La mesure phare de cette proposition de loi s’attaque concrètement à cette concurrence déloyale, ce qui constitue une excellente chose. L’article 1er instaure ainsi un tarif réglementé sur les livraisons de livres. Soyons francs, les tarifs réglementés ne sont pas d’habitude la tasse de thé de la droite sénatoriale. Elle les a ainsi supprimés pour le gaz et l’électricité.

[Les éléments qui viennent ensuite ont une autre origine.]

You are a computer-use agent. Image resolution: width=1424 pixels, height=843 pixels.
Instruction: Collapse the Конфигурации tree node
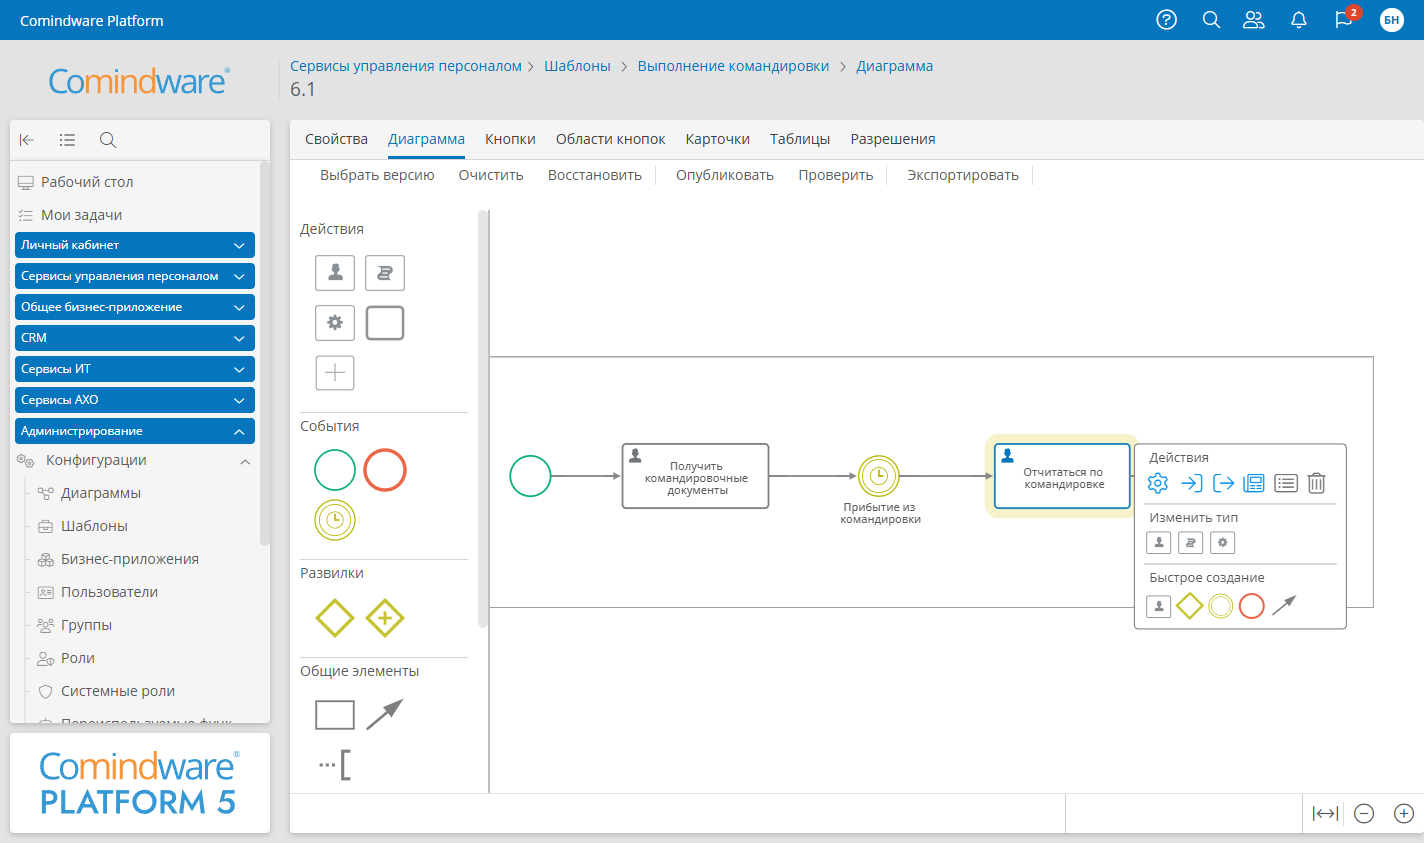[x=245, y=461]
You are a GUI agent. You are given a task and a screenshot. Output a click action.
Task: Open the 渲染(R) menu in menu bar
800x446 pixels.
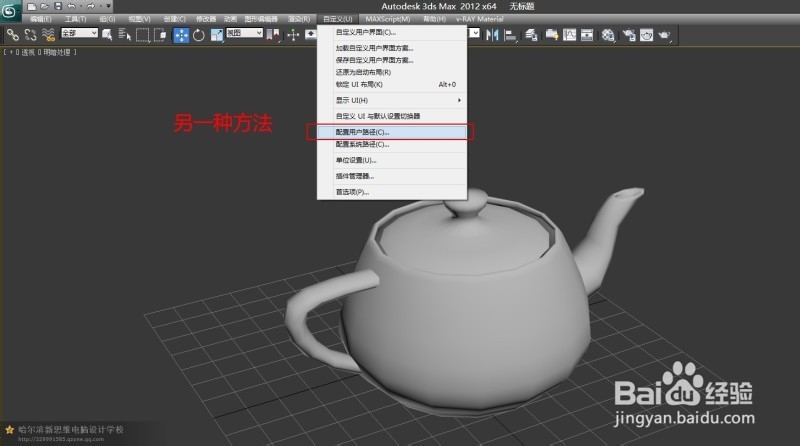[x=300, y=19]
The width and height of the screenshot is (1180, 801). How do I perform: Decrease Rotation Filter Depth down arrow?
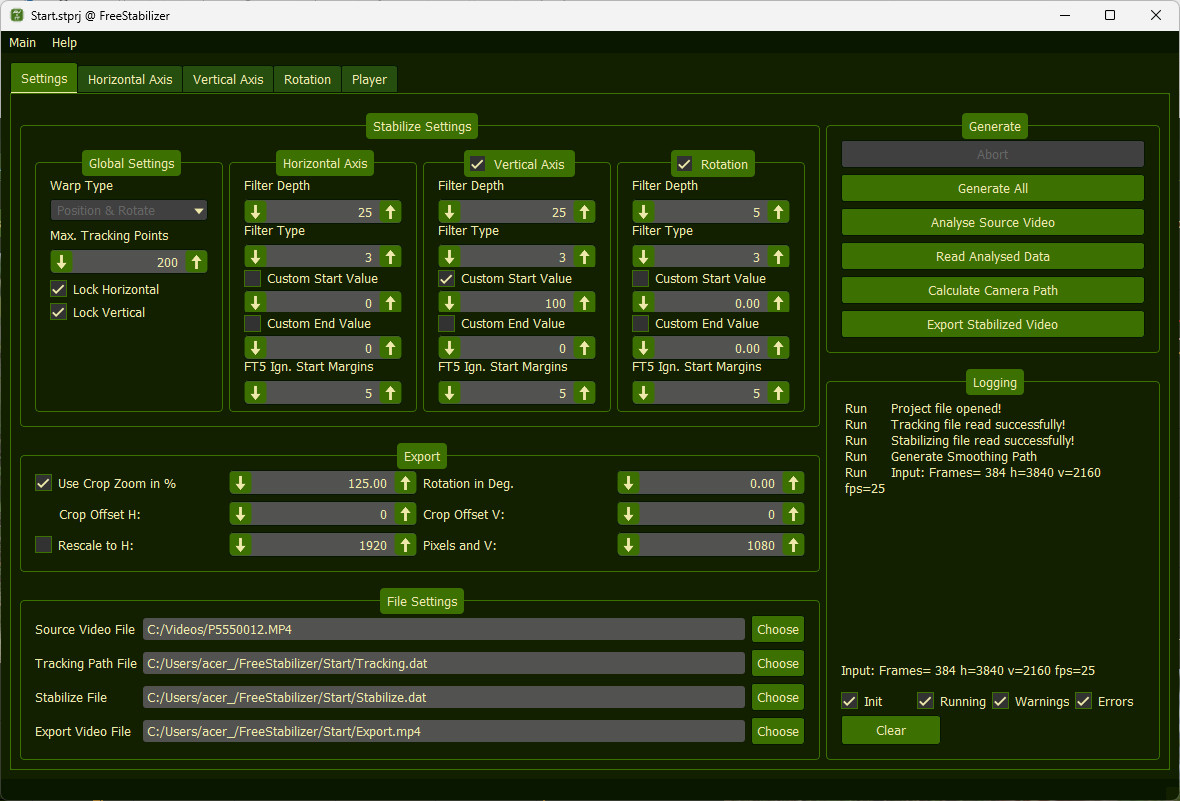[643, 212]
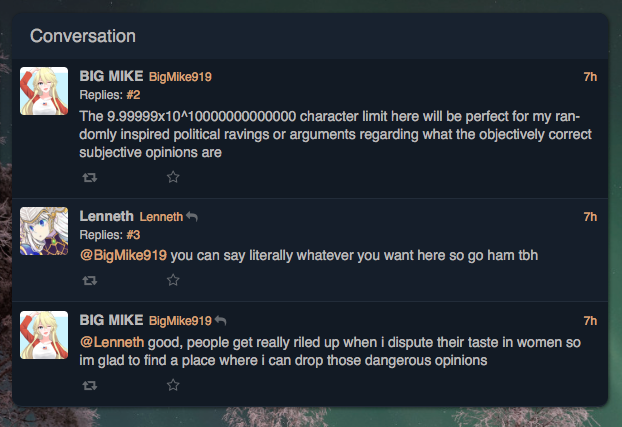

Nous nous réjouissons donc, mes chers collègues, que vous admettiez que tout ne peut pas reposer sur l’autorégulation du marché et qu’il faut parfois imposer une régulation préservant nos biens communs. Je vous invite, lors de nos débats sur la loi Climat, à poursuivre dans cette direction en votant nos amendements visant à limiter l’implantation de nouveaux entrepôts logistiques – je pense en particulier à ceux d’Amazon –, qui sont autant de menaces sur nos commerces de proximité et, donc, nos librairies.

J’ai bien entendu les réticences de notre collègue de la commission des affaires économiques. Je lui dis : n’ayez pas peur de la régulation ! N’ayez pas peur non plus de l’interventionnisme que permet notamment l’article 2, qui autorise les communes et leurs groupements à délivrer des subventions à des librairies indépendantes en difficulté, comme c’est déjà possible pour le cinéma. Nous favoriserons ainsi le maintien d’un réseau dense, y compris dans nos zones rurales. Nous avons pu éprouver ces derniers mois le rôle culturel absolument essentiel que jouent ces librairies.

Les articles 3, 4 et 5 n’appellent pas de remarques de notre part. Ils amélioreront les relations entre les acteurs du secteur, par exemple en permettant aux auteurs de saisir, préalablement à une action en justice, le médiateur du livre, ce qui n’était curieusement pas possible jusqu’alors. Il y aurait beaucoup à dire sur le rapport entre éditeurs et auteurs, mais tel n’est pas l’objet premier du texte.

Mes chers collègues, avec plusieurs autres groupes de l’hémicycle, le groupe Écologiste – Solidarité et Territoires a soutenu, pendant le second confinement, les « commerces essentiels » que sont les librairies. C’est donc tout naturellement que nous voterons aujourd’hui cette proposition de loi.